Opioids carry a risk for addiction and abuse, which has drawn the attention of law enforcement and led to investigations and prosecutions that some physicians and patients say has inhibited access to effective pain relief.
The committee received an unusually large number of public comments—more than 2,000—in conducting its study. "It is extraordinary how many patients describe themselves as collateral in the war against drugs," where law enforcement concerns for potential abuse take precedent over the medical imperative to treat suffering, said author–journalist Melanie Thernstrom, who participated on the committee as a patient advocate.
Physicians must obtain a license from the U.S. Drug Enforcement Administration (DEA), a federal policing agency, in order to write a prescription for controlled substances such as opioids. The DEA has pulled that license from physicians when it disagrees with their prescribing practices, and has prosecuted some, sending them to jail.
Many patients might have been on low-dose opioids for years, "and suddenly their primary care physician would no longer be willing to prescribe it," Thernstrom said. Some have had to take off from work and drive long distances to a pain specialist "simply to get a prescription every single month." Often those additional costs of travel, missed work and getting specialist treatment are not covered by their health insurance.
Committee member Robert Kerns, a professor of psychiatry at Yale University and director of pain management with the Veterans Health Administration, is encouraged by the White House Office of National Drug Control Policy's recent acknowledgement of those concerns and the importance of striking a balance between legitimate medical needs and law enforcement, he noted at a press briefing on the report.
Research
Despite the limitations of current treatment options, innovations to treating chronic pain have been scarce and limited to tinkering with the delivery of existing classes of drugs. Opioids and nonsteroidal anti-inflammatory drugs, such as aspirin and ibuprofen, "have been used in one form or another for hundreds of years and still we have not come up with new and novel agents," explains Sean Mackey, a neurologist and pain specialist at Stanford. "What we desperately need are new classes of medications to really attack pain at every point along where the injury and signals are processed." (Mackey discussed some of these ideas with Scientific American in a podcast.)
And to develop new types of drugs, scientists will likely have to gain a better understanding of how the body generates these pain signals in the first place. "We need research that will identify new mechanisms and be able to quickly translate that new basic science knowledge into novel treatments," Mackey said. He believes that translational process requires breaking down compartments of expertise and working together among government agencies, academia and industry as well as across disciplines.
Scientists recently have identified and synthesized a natural pain relief compound with what appears to be a different biological mechanism of action than opioids. But this potential treatment has only been studied in a small number of mice. For those suffering from chronic pain a clearer path to treatment likely cannot come soon enough.
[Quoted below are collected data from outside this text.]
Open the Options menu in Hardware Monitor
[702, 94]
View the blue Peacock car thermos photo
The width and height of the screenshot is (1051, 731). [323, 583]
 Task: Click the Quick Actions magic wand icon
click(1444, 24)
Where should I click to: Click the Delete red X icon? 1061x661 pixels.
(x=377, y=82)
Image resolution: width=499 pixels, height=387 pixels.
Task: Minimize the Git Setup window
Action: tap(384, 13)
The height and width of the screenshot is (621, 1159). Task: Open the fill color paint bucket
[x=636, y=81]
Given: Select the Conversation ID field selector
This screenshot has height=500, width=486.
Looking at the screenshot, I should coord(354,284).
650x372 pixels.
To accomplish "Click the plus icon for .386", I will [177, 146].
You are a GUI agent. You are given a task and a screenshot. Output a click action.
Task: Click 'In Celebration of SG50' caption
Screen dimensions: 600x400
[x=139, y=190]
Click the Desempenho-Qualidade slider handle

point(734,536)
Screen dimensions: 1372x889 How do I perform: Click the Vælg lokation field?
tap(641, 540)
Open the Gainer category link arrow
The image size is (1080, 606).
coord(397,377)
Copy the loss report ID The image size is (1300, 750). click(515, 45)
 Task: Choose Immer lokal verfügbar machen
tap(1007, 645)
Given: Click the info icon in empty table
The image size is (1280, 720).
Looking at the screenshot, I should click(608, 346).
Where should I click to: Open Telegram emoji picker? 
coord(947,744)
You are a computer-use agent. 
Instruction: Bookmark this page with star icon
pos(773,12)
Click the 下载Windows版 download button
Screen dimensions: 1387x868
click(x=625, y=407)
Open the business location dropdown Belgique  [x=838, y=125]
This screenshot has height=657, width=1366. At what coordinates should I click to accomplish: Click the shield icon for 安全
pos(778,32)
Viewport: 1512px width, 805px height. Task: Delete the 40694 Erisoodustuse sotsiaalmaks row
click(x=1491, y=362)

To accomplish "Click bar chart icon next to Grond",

The IOM report recommends, in the short-term, that doctors and patients should be better informed about pain and currently available treatments; barriers to accessing pharmaceuticals should be removed; and alternative treatments that have demonstrated some efficacy, such as physical therapy, should be made more available and covered by insurance. But for the long-term it says a substantial investment in research is needed to achieve a deeper understanding of the science of chronic pain—and new ways to alleviate it.